By YASUFUMI KADO/ Staff Writer
December 3, 2021 at 07:00 JST
SAKAI--Nobuko Shiga is still working through the trauma from the Fukushima nuclear crisis that ruined her hometown and upended her life.
But she has decided to channel her pent-up rage into creating something positive that may help the healing process.
She has created two illustrated books with the hopes of sharing her feelings and experiences, and hopes to pass on stories from early in her life as well as what happened after that fateful day.
When the magnitude 9.0-earthquake struck on March 11, 2011, Shiga, now 81, was living with her retired husband in Namie in eastern Fukushima Prefecture.
The accident at Tokyo Electric Power Co.’s Fukushima No. 1 nuclear power plant, situated only 9 kilometers southeast of their residence, drastically changed the course of her life.
She left her house with her pet Shiba Inu dog, named Ran, a day after the disaster. She traveled by car and spent nights at a gymnasium in a mountainous area and at Fukushima Airport before she arrived in Sakai, Osaka Prefecture, where her daughter lived.
Shiga was left reeling over the way she was treated while trying to open a bank account there for her new life. Clerks at two banks told Shiga that she could not have one, after learning that she was fleeing from Fukushima Prefecture.
The bank operators later apologized, but she was still left with no clear explanation why. Looking back on the incident, Shiga thinks the nuclear crisis was likely why the banks had refused, and she said she still feels her heart ache over it.
Radioactive fallout made it impossible for residents to freely enter Namie. Shiga had planned to enjoy her golden years with her spouse at their home. But the yard has been left to grow wild and her friends are forced to live far apart from each other.
But Shiga soon learned that Bungeisha Co. was searching for manuscripts for picture books. She quickly finished writing her first title, “Nagai Orusuban” (Long housesitting).
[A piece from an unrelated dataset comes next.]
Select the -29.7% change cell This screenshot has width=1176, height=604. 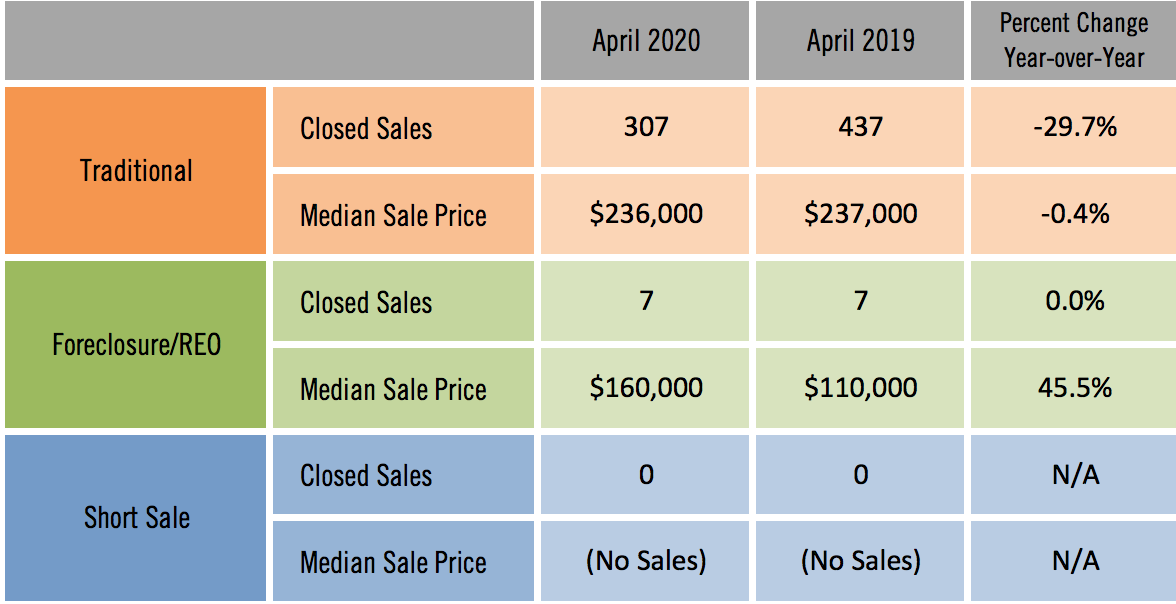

The book features paintings by Shiro Ishiguro. It went up for sale on an online book shopping site and elsewhere in 2019 for 1,210 yen ($10.50), including tax. A digitized version is available as well.
In the work, a dog named Ran, just like Shiga’s, suddenly becomes separated from his owner, a young boy. Ran spends days with a pig, chickens and cows, and they all join forces to work together.
While the real-life Ran passed away peacefully at the end of his natural life five years ago, many animals that were left behind in the region affected by the nuclear accident had starved to death.
Shiga said she cannot forget a pig emerging abruptly from a bush and coming close to her, as if it was pleased to have an encounter with a human, when she returned temporarily to Namie.
Her hope to console the souls of abandoned animals motivated her to work on the title.
Shiga finished a course at Fukushima University and once served as a Japanese language teacher in a junior high school in Fukushima Prefecture. But this was her first time creating an illustrated book.
Despite that, the publication received an enthusiastic response from readers. Muneyuki Sato, a renowned singer based in Sendai, said he “read it while shedding tears.”
In September this year, her second work, “Kaminari Ojisan” (Thunderbolt old man), illustrated by Kenji Tezuka, was released by Bungeisha for 1,100 yen, including tax.
It starts with the sound of wooden clappers made by the organizer of the “kamishibai” picture-card theater. Shiga said she ran to that kind of theater with pocket money in her hands during her childhood, every time she heard the unique clapping.
Reflecting the creator’s own days as a child in the eastern part of Fukushima Prefecture, the work portrays exchanges one summer between children and an old man offering kamishibai dramas in a somewhat mysterious ambience.
“Local acquaintances said the picture book rekindled fond memories from bygone days,” Shiga said shyly.
Shiga was born in 1940 and has lived in Saitama, Fukuoka, Fukushima, and Miyagi prefectures due to her father, who worked for the former Japanese National Railways, relocating several times for his job.
She said few children in distant Sakai know much about the nuclear accident.
“The catastrophe should not be forgotten,” said Shiga. “I want readers to understand such a thing can occur so long as nuclear plants exist on Earth.”
Speaking with friends of similar age from Fukushima Prefecture, Shiga cannot help but ask herself, “What have our lives been for?”
They spent their childhood days in the wake of World War II and worked hard, only to find themselves deprived of their normal lives by a nuclear disaster.
Shiga has yet to make up her mind on publishing her next book, but she said she has no plans to wait for her life to end just by doing nothing.
“I do not want to live dazed,” she said. “I will leave something as a legacy.”